Most weeks, my daughter’s class sends home three books for parents to read with their kindergartners. Last week, one of ours was a book of poems written by African-American children, celebrating their blackness. One little girl wrote that black is beautiful, and so is white — and my blond-haired, blue-eyed child perked up.

“She said ‘white!’ ” she exclaimed, then her shoulders dropped. “It’s not fair that this has only black children in it,” she said. “I want to be African-American.”

I flashed on a conversation we’d had the week before, about Martin Luther King Jr. and how her class, which is racially diverse, had discussed the atrocities inflicted on black people by whites; on the five books I’d given her about girls interested in science, all of them black; on the only baby doll I’d ever bought her: a brown-skinned infant to balance the white one her grandma gave her — the one who actually looks like her.

Then I wondered: “Have I gone too far — or is this societal progress?”

I imagined the discussion we were about to have was one that had been held in black households for generations, the children bombarded with images of kids who look like mine. Maybe it’s right that it’s our turn, or just time. Or maybe this is just a kid thing; she could have coveted someone’s toy or monkey bar skills, but in that moment she chose skin color — not comprehending the enormity of race in America.

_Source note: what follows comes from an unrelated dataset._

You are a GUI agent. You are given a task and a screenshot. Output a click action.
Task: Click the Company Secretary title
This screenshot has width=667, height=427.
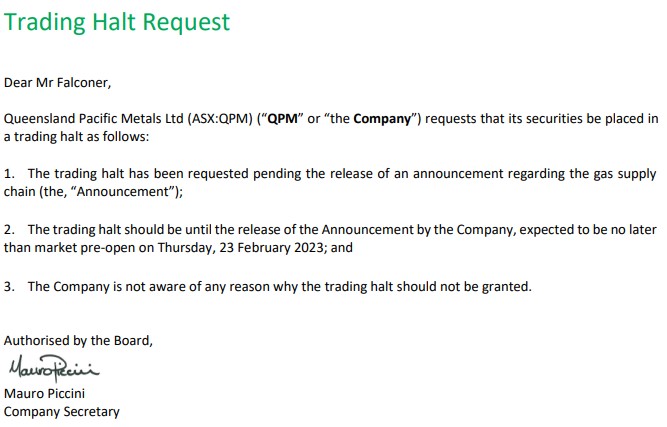point(62,412)
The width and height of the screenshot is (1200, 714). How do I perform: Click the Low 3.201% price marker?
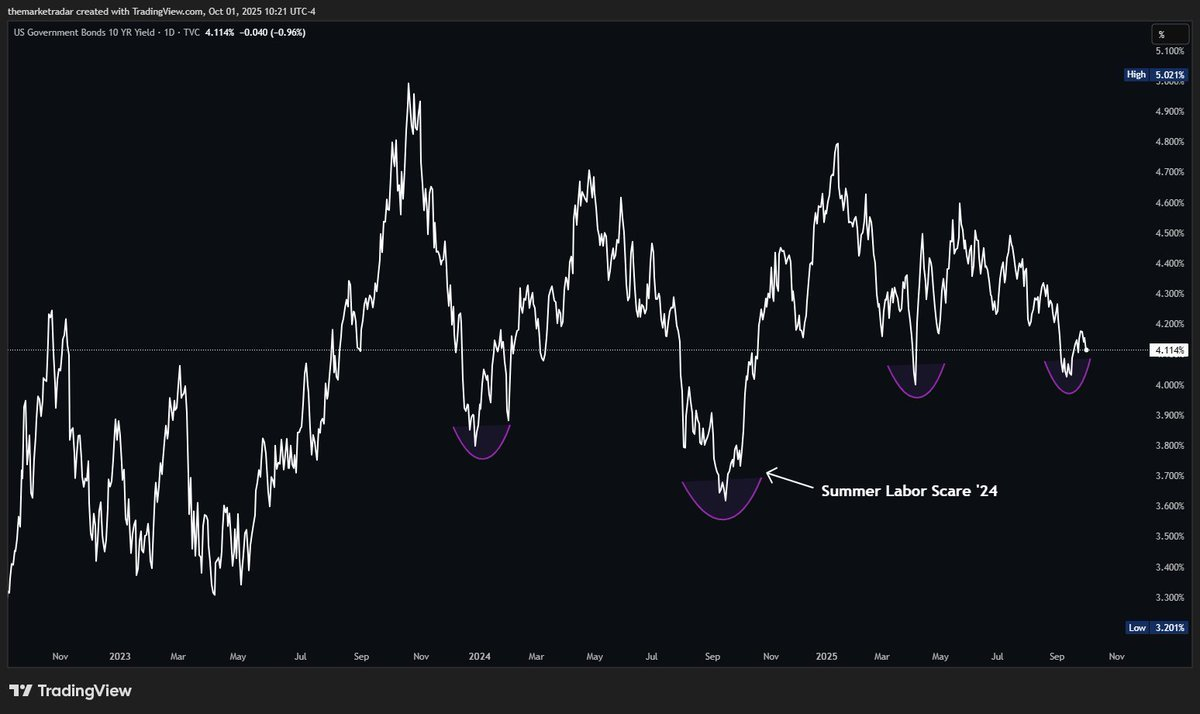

My husband and I tell her that looks don’t matter, that all shapes and sizes and colors are beautiful, and that what counts in life is what you do, not how you appear. But we also tell her that some people have been picked on because of their physical characteristics — essentially shut out, shut down and shut up for being brown, often by people who look like us but don’t think like us.

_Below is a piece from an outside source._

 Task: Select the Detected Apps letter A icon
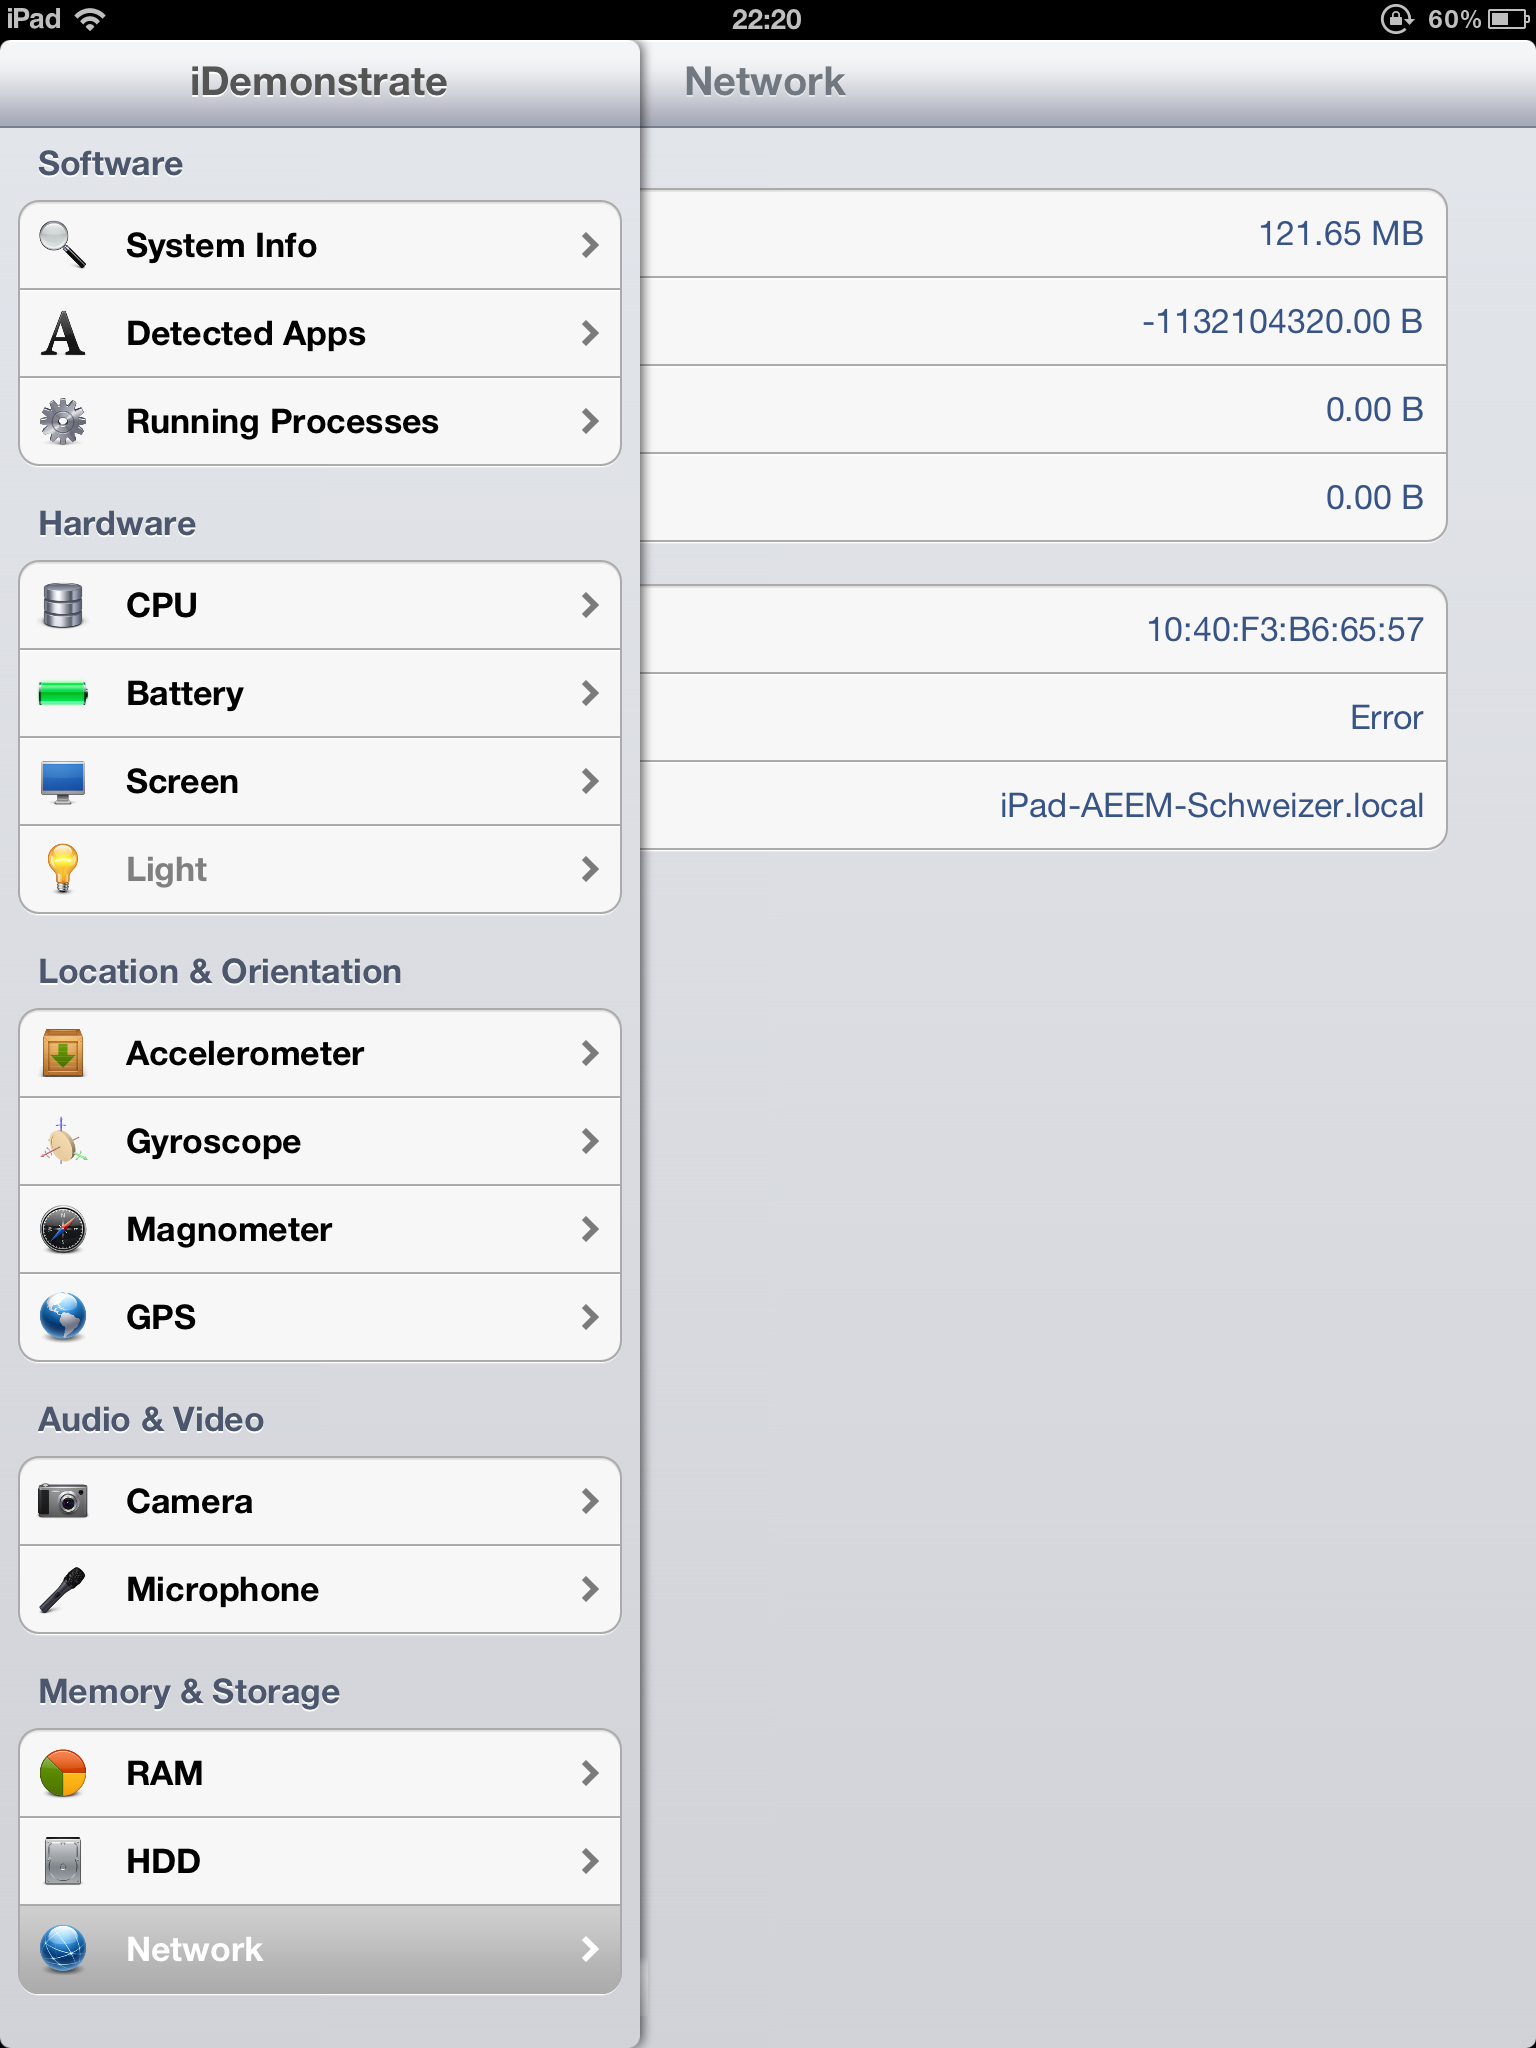pyautogui.click(x=62, y=333)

So, while we say that all people are equal, we clearly make a special effort to say why black people in particular are equal. Because we know our country’s troubled past and present, we highlight a group based on the very characteristics we’ve told her aren’t important.

Even at 5, she sees the contradiction. And, it appears, an unintended consequence has been to send a message that black is actually better.

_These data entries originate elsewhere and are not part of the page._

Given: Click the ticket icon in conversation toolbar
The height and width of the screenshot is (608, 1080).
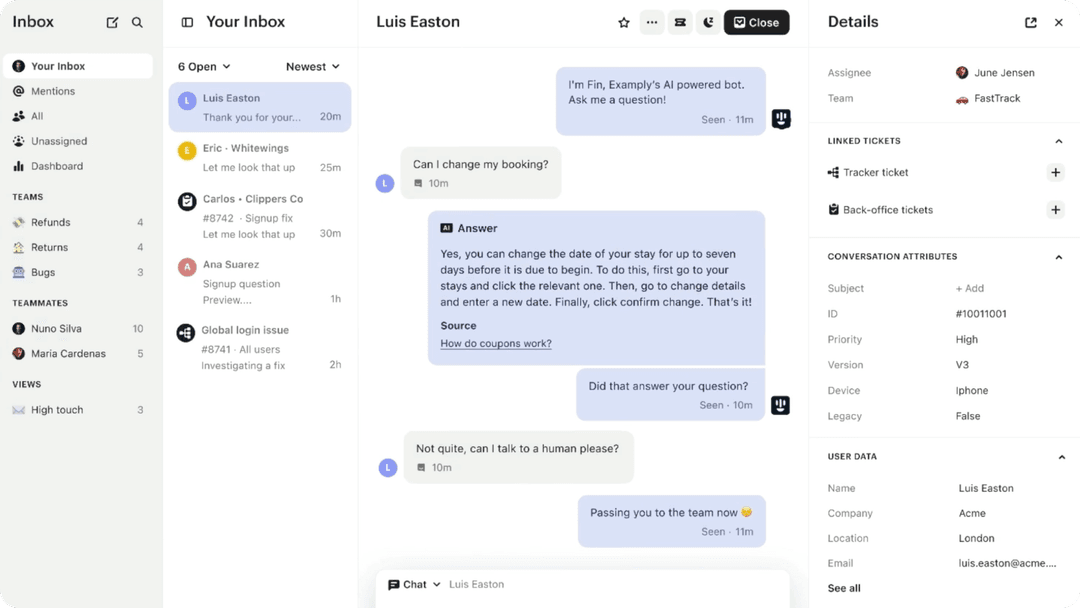Looking at the screenshot, I should (680, 22).
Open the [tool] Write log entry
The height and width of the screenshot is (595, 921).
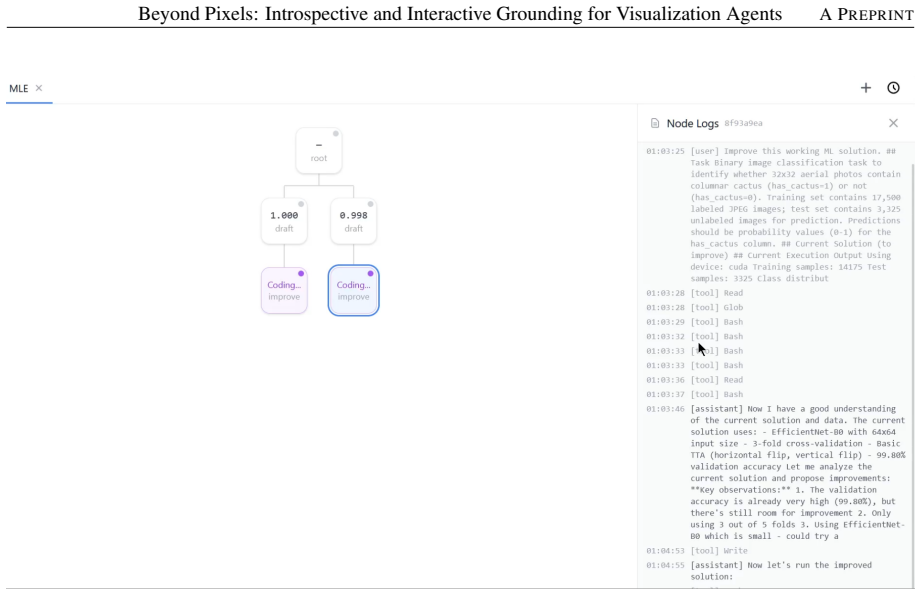pos(697,550)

I wasn’t sure how I felt about that, especially knowing we were headed into February — Black History Month. What would it mean for her? Many white adults still struggle to understand why we must proclaim “black lives matter,” rather than a blanket “all lives matter.”

Without historical context, singling out a month to honor the achievements of black Americans could be especially confusing to a child trying to figure out the world. Why would we do that if skin color doesn’t matter? My kid doesn’t know that the country is attempting to atone for its sins, that for decades those accomplishments were ignored or that the only history that was revered was some shade of white — that, in essence, the other 11 months are really white history months, that skin color does in fact matter to many.

But she isn’t completely without context, even as a kindergartner. She’s appalled by the exclusion of girls from anything, and she is learning to apply that to other characteristics in other people. She pointed out recently, for example, that brown people are unfairly underrepresented in the shows she watches.

Of course, for too many kids of color, context has never been an issue; they’ve already felt racism both subtle and overt, and it’s likely to get worse as they age. My daughter, too, will come to recognize it with ease I expect — and to understand that whites are still largely privileged in America.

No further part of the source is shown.